题意:给定n个元素组成的序列,问你关于d的完美子序列有多少个。
花了整整三个小时,终于AC了。
/(ㄒoㄒ)/~~ 因为ans %= MOD 可能出现负数,这点bug找了一个多小时。 醉了
思路:定义dp[i]表示以a[i]结尾的关于d的完美子序列的个数,可以把只有一个元素的情况也考虑进去。
容易得到dp[i] = sigma(dp[j]) + 1,其中(1 <= j < i && abs(a[j] - a[i]) < d)。
这样时间复杂度为O(n*2),但是题目时限为1s,复杂度过高。
考虑用一种数据结构来优化 sigma(dp[j])。可以先考虑特殊情况——即元素按照升序排列。
那么对于dp[i]则有dp[i] = dp[l] + ... + dp[r]。
定义l:对任意的a[l](1 <= l <= n),找不到一个a[j]使得a[j] >= a[i] - d && a[j] < a[l]。
定义r:对任意的a[r](1 <= r <= n),找不到一个a[j]使得a[j] <= a[i] + d && a[j] > a[r]。
把序列元素升序排列,又不丢失序列元素的顺序,这点可以用离散化实现。策略是对于每个元素a[i],找到离散化后a[l]、a[r]、a[i]的id值l、r、p,然后dp[p] = dp[l] + ... + dp[r]来更新结果。
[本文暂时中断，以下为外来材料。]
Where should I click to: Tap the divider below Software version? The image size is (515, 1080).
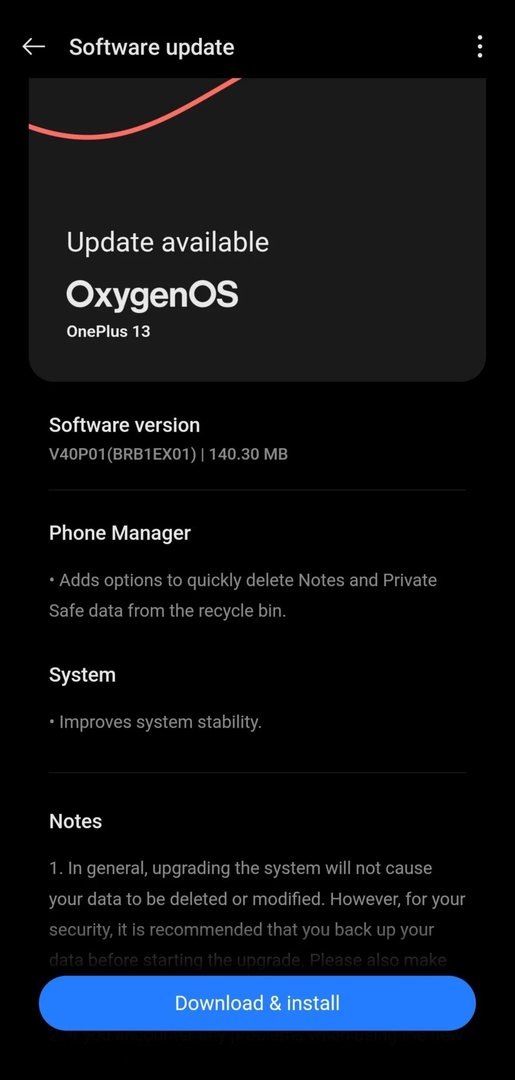click(257, 490)
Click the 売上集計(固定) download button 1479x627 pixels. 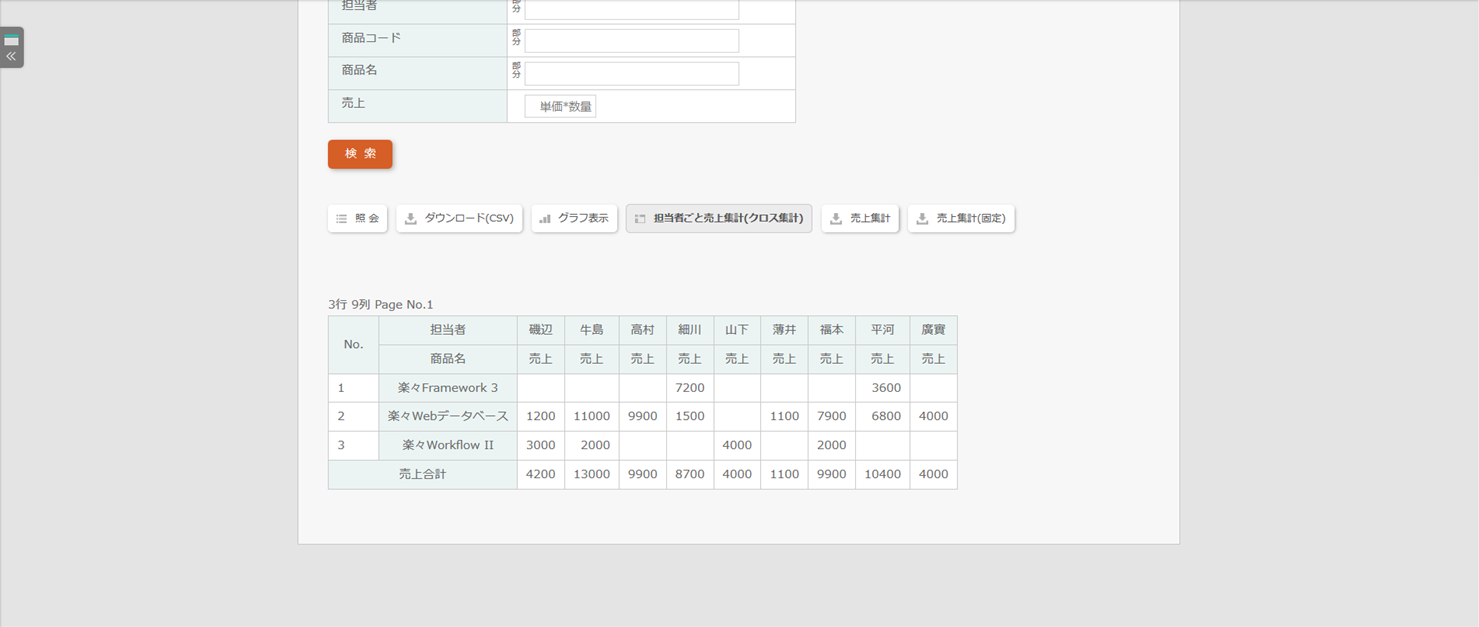pos(961,219)
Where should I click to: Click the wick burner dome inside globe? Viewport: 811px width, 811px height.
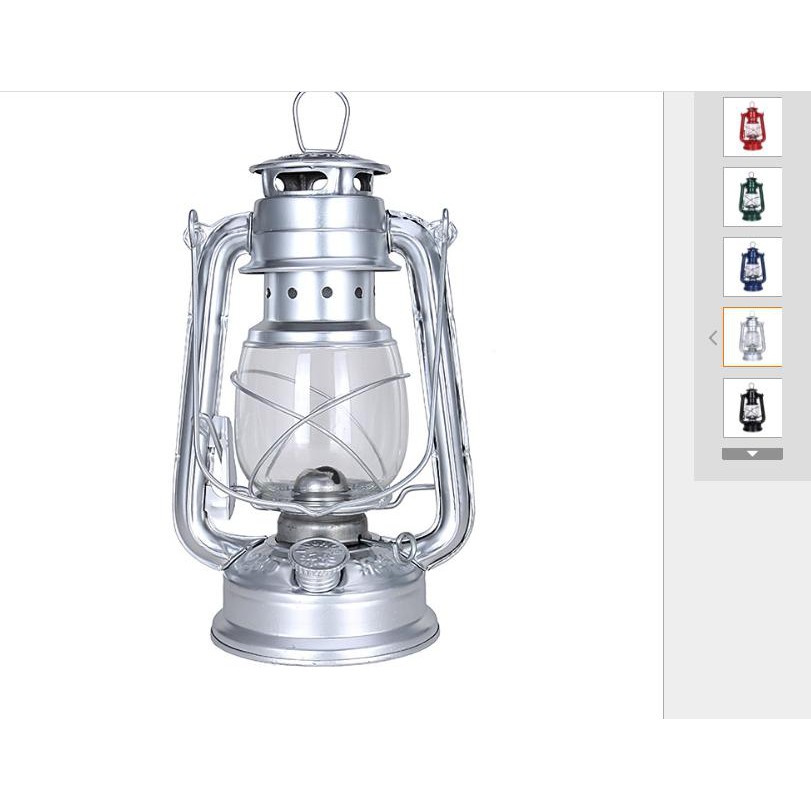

至于dp[l] + ... + dp[r],线段树、树状数组都可以解决,不过还是树状数组比较方便。
时间复杂度O(nlog(n))
注意:(1)取余操作中可能出现负数 (2)最后结果减去n,因为我们把一个元素的情况也考虑进去了。
AC代码:
#include <cstdio>
#include <cstring>
#include <cmath>
#include <cstdlib>
#include <algorithm>
#include <queue>
#include <stack>
#include <map>
#include <vector>
#define INF 0x3f3f3f3f
#define eps 1e-8
#define MAXN 100000+10
#define MAXM 50000000
#define Ri(a) scanf("%d", &a)
#define Rl(a) scanf("%lld", &a)
#define Rs(a) scanf("%s", a)
#define Pi(a) printf("%d\n", (a))
#define Pl(a) printf("%lld\n", (a))
#define Ps(a) printf("%s\n", (a))
#define W(a) while(a--)
#define CLR(a, b) memset(a, (b), sizeof(a))
#define MOD 9901
#define LL long long
using namespace std;
int lowbit(int x){
return x & (-x);
}
int n, d;
int dp[MAXN];
void update(int x, int add)
{
while(x <= n)
{
dp[x] += add;
dp[x] %= MOD;
x += lowbit(x);
}
}
int sum(int x)
{
int s = 0;
while(x > 0)
{
s += dp[x];
s %= MOD;
x -= lowbit(x);
}
return s;
}
int rec[MAXN];
int Findleft(int val, int l, int r)
{
int ans;
while(r >= l)
{
int mid = (l + r) >> 1;
if(rec[mid] >= val)
{
r = mid-1;
ans = mid;
}
else
l = mid+1;
}
return ans;
}
int Findright(int val, int l, int r)
{
int ans;
while(r >= l)
{
int mid = (l + r) >> 1;
if(rec[mid] <= val)
{
l = mid+1;
ans = mid;
}
else
r = mid-1;
}
return ans;
}
int Findpos(int val, int l, int r)
{
while(r >= l)
{
int mid = (l + r) >> 1;
if(rec[mid] == val)
return mid;
else if(rec[mid] > val)
r = mid-1;
else
l = mid+1;
}
}
int a[MAXN];
int main()
{
while(scanf("%d%d", &n, &d) != EOF)
{
int len = 1;
for(int i = 1; i <= n; i++)
{
Ri(a[i]);
rec[len++] = a[i];
}
sort(rec+1, rec+len);
int R = 2;
for(int i = 2; i < len; i++)
if(rec[i] != rec[i-1])
rec[R++] = rec[i];
sort(rec+1, rec+R);
CLR(dp, 0); int ans = 0;
for(int i = 1; i <= n; i++)
{
int l = Findleft(a[i]-d, 1, R-1);
int r = Findright(a[i]+d, 1, R-1);
int p = Findpos(a[i], 1, R-1);
int sub = (sum(r) - sum(l-1) + 1)%MOD;
ans += sub-1; ans = (ans + MOD) % MOD;//注意可能出现负数
update(p, sub);
}
Pi(ans);
}
return 0;
}